[EXTRAIT SOURCE]
--------

« Je compte sur vos écoles pour jouer un rôle important dans la réforme de l’accès à l’enseignement supérieur. Le travail accompli par les EESPIG est bien éloigné de la caricature dans laquelle on met parfois le travail de l’enseignement supérieur privé », assurait la ministre de l’Enseignement supérieur, de la Recherche et de l’Innovation, Frédérique Vidal, lors du premier colloque de l’Ugei (Union des grandes écoles indépendantes) qui se tenait le 30 novembre dernier.
Et il est vrai que l’augmentation des effectifs dans l’enseignement supérieur privé est spectaculaire ces dernières années au point que le pourcentage de bacheliers généraux s’inscrivant à l’université est même en recul cette année. A court terme une vraie planche de salut pour un enseignement supérieur public au bord de l’asphyxie. Mais aussi un crève-cœur pour des universités qui voient s’éloigner d’elles de bons étudiants sans doute échaudés par la perspective d’un tirage au sort. Le nouveau Parcoursup permettra-t-il de les rassurer ?
Les bacheliers se sont moins inscrits à l’université en 2017
Selon les données provisoires établies au 20 octobre 2017 et collationnées dans la note flash du MESRI Inscription des nouveaux bacheliers entrant en première année à l’université en 2017-2018, le nombre d’inscriptions de nouveaux bacheliers en licence à la rentrée 2017 est de 268 400, soit une progression de seulement 0,7% (hors doubles inscriptions des étudiants en CPGE) avec 1700 étudiants supplémentaires. Bien loin des 30 000 étudiants supplémentaires annoncés.

--------

[CONSIGNE ÉCRITE 1]
Pour chacune des affirmations (a), (b) et (c), indiquez si elle concorde avec l’extrait source sur les inscriptions dans l’enseignement supérieur. Répondez par oui ou par non et citez à l’identique les mots décisifs de l’extrait.
(a) Frédérique Vidal s’est exprimée lors du premier colloque de l’Ugei, tenu le 30 novembre.
(b) Le nombre d’inscriptions de nouveaux bacheliers en licence à la rentrée 2017 dépasse 300 000.
(c) La rentrée 2017 a compté 30 000 étudiants supplémentaires.

--------

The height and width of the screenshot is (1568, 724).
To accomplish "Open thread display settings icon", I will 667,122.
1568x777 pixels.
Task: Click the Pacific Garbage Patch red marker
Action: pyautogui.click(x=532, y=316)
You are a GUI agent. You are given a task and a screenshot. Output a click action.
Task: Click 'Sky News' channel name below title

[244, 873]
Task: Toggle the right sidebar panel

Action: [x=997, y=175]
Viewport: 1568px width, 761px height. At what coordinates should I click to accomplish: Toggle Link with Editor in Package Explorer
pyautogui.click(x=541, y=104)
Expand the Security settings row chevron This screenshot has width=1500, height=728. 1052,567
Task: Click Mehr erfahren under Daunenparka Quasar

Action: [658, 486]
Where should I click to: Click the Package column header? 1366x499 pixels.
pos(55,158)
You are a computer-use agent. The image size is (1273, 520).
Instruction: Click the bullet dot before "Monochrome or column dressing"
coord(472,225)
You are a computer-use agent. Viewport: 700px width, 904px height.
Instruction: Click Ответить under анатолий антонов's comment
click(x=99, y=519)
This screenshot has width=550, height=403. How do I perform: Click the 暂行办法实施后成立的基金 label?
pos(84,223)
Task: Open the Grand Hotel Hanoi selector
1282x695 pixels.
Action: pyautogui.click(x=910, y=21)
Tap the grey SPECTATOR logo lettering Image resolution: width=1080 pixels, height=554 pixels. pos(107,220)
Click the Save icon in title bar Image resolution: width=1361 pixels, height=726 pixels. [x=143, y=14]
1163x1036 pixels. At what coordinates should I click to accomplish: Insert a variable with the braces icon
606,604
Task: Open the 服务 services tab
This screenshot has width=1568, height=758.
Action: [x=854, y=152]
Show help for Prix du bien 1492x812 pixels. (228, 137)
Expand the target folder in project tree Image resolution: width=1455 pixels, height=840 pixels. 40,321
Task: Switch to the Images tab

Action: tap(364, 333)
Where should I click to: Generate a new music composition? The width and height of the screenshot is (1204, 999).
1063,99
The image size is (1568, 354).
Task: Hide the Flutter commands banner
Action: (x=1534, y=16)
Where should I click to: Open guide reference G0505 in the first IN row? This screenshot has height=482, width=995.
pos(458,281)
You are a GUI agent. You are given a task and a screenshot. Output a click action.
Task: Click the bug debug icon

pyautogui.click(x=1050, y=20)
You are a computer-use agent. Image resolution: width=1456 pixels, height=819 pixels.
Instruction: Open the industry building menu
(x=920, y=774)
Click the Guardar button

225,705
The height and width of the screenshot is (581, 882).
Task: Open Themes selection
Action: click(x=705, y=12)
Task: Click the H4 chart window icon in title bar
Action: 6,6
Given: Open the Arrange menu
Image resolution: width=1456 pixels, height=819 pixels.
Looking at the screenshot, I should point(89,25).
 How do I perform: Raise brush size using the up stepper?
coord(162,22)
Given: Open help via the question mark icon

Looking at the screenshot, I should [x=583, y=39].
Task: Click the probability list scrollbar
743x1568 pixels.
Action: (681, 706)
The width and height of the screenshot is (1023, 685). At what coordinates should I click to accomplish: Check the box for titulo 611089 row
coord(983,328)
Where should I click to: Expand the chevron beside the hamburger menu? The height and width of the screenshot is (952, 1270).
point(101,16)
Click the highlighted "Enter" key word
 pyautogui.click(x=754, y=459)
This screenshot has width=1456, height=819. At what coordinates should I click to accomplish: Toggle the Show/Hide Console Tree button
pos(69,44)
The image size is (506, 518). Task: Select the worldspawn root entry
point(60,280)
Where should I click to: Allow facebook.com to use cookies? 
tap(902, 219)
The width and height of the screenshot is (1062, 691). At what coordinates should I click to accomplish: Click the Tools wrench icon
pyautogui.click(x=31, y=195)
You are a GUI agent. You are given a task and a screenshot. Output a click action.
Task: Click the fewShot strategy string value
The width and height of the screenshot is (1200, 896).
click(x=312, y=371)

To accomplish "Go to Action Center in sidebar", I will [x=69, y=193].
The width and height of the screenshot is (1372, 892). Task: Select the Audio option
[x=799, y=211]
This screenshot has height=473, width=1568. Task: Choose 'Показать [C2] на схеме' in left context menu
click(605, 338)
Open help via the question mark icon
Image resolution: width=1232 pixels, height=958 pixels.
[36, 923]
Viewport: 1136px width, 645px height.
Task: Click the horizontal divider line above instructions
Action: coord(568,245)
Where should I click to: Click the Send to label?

--------

[CONSIGNE ÉCRITE 2]
Reproduisez à l’identique les lignes du listing, de la ligne contenant « Task: Open the Grand Hotel Hanoi selector » à la ligne contenant « Action: (x=1534, y=16) », ces deux lignes comprises.

[RÉSULTAT FINAL 1]
(a) Oui : « lors du premier colloque de l’Ugei (Union des grandes écoles indépendantes) qui se tenait le 30 novembre dernier ».
(b) Non : « le nombre d’inscriptions de nouveaux bacheliers en licence à la rentrée 2017 est de 268 400 ».
(c) Non : « avec 1700 étudiants supplémentaires. Bien loin des 30 000 étudiants supplémentaires annoncés. »

[RÉSULTAT FINAL 2]
Task: Open the Grand Hotel Hanoi selector
1282x695 pixels.
Action: pyautogui.click(x=910, y=21)
Tap the grey SPECTATOR logo lettering Image resolution: width=1080 pixels, height=554 pixels. pos(107,220)
Click the Save icon in title bar Image resolution: width=1361 pixels, height=726 pixels. [x=143, y=14]
1163x1036 pixels. At what coordinates should I click to accomplish: Insert a variable with the braces icon
606,604
Task: Open the 服务 services tab
This screenshot has width=1568, height=758.
Action: [x=854, y=152]
Show help for Prix du bien 1492x812 pixels. (228, 137)
Expand the target folder in project tree Image resolution: width=1455 pixels, height=840 pixels. 40,321
Task: Switch to the Images tab

Action: tap(364, 333)
Where should I click to: Generate a new music composition? The width and height of the screenshot is (1204, 999).
1063,99
The image size is (1568, 354).
Task: Hide the Flutter commands banner
Action: (x=1534, y=16)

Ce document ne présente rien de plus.